TCP PERFORMANCE AND FAIRNESS OVER AD HOC NETWORKS

Abstract

Research on congestion control in wireless ad hoc networks has mostly been limited to enhancing TCP based mechanisms. It has been shown that in an ad hoc network with multiple TCP flows, the goodput can be significantly different among competing flows. This phenomenon is particularly evident when comparing flows of short paths to those of long paths. Most of the research in this area concentrates on improving aggregate goodput. However, fairness is a critical issue that deserves more attention. Theoretical analysis of the fairness property of a protocol is very difficult if not impossible. Thus, comprehensive and systematic simulation studies of fairness have become indispensable. Also, current implementations of TCP suffer from performance problems like flow synchronization leading to further goodput degradations of the victim.
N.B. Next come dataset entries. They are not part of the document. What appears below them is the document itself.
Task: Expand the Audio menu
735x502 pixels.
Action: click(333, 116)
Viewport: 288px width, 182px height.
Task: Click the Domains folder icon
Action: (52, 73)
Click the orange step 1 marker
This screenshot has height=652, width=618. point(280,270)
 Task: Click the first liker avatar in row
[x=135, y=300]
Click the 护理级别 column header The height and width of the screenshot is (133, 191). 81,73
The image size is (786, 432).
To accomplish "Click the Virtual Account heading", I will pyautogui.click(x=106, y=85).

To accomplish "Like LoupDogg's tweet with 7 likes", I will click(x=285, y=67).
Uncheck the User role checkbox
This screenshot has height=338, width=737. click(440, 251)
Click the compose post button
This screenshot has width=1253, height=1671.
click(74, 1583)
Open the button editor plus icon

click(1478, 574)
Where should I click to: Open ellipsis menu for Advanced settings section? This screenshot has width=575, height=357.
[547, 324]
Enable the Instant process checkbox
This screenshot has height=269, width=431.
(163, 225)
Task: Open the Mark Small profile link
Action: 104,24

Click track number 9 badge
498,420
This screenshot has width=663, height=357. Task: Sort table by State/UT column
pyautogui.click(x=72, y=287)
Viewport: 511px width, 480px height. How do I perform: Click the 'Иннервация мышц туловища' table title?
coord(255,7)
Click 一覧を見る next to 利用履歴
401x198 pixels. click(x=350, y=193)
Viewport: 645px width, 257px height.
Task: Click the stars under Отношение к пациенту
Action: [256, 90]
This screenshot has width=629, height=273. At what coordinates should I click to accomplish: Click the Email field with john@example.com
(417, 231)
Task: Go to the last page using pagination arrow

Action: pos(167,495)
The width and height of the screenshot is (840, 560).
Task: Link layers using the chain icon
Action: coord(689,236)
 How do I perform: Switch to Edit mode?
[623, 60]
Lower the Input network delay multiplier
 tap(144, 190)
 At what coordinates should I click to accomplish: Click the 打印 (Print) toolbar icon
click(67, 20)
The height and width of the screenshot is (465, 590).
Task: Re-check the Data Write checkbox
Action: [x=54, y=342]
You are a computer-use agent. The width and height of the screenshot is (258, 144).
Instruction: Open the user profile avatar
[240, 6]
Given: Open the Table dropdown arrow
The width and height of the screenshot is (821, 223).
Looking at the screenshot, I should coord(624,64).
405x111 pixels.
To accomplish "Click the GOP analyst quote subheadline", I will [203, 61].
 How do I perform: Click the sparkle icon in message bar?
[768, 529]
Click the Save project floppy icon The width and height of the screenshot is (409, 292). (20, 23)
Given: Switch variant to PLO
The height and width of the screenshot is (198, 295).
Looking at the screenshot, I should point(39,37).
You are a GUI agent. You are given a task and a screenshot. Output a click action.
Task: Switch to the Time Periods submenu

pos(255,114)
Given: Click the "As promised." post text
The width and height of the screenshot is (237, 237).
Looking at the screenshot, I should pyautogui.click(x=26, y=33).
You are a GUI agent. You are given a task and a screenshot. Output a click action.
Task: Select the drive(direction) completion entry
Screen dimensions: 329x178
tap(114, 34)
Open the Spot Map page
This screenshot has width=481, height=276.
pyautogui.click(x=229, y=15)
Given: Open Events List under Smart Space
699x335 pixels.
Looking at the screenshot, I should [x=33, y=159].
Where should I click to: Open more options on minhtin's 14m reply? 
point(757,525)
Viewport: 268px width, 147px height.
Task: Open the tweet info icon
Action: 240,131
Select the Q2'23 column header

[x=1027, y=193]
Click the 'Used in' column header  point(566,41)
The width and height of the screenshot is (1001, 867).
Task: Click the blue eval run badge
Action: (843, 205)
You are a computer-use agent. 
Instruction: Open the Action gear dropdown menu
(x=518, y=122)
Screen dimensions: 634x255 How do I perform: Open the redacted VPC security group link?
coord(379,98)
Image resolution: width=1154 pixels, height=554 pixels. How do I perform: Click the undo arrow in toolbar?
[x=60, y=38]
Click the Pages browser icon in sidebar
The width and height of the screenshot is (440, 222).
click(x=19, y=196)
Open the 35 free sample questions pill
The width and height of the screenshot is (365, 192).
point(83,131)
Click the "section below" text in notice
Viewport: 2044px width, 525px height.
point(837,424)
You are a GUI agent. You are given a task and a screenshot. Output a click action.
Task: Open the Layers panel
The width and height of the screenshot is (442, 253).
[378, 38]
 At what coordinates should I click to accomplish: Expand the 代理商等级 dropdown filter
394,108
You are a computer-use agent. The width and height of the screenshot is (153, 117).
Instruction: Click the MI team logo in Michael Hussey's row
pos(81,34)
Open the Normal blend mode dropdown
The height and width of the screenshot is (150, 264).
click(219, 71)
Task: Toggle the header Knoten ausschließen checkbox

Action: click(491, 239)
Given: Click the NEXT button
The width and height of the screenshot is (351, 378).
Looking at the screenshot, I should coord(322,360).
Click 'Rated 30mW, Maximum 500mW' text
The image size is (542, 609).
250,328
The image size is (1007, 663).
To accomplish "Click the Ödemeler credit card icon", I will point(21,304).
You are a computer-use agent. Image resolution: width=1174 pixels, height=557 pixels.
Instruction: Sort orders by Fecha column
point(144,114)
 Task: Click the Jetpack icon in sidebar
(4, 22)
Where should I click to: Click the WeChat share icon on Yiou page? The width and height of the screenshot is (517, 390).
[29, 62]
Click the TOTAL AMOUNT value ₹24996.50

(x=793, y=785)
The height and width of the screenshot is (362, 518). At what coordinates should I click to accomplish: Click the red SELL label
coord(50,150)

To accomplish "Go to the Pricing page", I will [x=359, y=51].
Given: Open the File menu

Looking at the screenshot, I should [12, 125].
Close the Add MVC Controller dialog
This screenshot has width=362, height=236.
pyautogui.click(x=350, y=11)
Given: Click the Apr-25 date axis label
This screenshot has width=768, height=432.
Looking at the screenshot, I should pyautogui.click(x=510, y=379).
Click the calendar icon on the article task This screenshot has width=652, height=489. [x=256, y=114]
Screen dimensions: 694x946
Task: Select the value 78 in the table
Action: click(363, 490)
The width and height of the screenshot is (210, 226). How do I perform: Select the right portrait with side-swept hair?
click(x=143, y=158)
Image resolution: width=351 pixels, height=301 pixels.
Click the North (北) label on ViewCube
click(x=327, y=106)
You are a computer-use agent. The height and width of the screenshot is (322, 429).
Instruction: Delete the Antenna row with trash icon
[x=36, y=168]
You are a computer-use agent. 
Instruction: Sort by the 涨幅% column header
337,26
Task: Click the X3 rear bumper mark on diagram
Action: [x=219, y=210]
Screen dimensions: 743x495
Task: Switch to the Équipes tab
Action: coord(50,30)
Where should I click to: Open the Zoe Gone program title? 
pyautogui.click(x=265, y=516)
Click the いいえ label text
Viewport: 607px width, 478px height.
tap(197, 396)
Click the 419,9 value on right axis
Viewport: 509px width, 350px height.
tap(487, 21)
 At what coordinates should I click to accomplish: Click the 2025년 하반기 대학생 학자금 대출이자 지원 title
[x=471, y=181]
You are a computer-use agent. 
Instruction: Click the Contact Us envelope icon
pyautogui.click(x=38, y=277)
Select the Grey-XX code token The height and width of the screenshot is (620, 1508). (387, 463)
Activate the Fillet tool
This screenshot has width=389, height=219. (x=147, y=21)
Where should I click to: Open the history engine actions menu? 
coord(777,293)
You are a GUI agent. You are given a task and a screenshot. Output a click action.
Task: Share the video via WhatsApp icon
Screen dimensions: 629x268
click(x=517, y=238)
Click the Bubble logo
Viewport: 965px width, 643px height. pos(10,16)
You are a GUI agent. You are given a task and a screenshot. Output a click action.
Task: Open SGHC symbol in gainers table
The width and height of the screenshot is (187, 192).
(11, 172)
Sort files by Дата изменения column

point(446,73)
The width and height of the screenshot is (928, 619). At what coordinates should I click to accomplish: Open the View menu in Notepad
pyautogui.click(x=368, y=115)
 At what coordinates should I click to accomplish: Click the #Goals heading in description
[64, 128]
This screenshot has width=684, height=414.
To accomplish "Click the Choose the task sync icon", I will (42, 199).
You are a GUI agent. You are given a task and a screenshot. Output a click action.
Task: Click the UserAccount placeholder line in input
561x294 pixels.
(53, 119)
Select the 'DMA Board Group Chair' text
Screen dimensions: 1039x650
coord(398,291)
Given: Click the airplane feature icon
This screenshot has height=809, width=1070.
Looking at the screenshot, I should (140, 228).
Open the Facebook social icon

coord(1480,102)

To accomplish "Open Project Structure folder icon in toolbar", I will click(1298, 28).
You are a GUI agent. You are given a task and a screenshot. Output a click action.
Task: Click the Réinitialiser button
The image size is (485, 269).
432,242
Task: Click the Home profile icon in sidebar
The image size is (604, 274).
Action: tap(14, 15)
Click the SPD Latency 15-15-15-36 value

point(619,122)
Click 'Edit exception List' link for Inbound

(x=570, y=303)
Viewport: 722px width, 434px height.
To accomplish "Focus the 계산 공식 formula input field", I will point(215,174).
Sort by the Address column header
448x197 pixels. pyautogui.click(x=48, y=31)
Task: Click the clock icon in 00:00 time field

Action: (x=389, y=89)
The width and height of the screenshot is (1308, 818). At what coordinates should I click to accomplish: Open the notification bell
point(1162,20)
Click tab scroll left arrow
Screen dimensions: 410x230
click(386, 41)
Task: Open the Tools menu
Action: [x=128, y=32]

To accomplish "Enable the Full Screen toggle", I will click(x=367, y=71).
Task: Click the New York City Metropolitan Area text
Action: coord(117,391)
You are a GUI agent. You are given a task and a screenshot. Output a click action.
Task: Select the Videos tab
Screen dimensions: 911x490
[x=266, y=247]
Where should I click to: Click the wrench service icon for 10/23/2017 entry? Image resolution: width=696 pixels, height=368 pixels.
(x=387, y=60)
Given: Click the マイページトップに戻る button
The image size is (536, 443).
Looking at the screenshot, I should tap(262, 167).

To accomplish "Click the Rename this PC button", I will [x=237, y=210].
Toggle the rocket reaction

In this work, we propose a new packet scheduling approach which helps competing TCP flows to achieve consistent fairness without much aggregate goodput loss regardless of the network topology, traffic load and radio parameters. Comprehensive simulations have been carried out to compare the fairness of the proposed approach with TCP NewReno and TCP AP (TCP with Adaptive Pacing) approaches. Simulation results show that the proposed approach is superior to TCP NewReno and TCP AP approaches in consistently eliminating the extreme unfairness existing in all the simulated scenarios and congestion window size is no longer a threat to fairness. The results also reveal that the proposed approach reduces the flow synchronization prevalent with TCP NewReno and TCP AP approaches.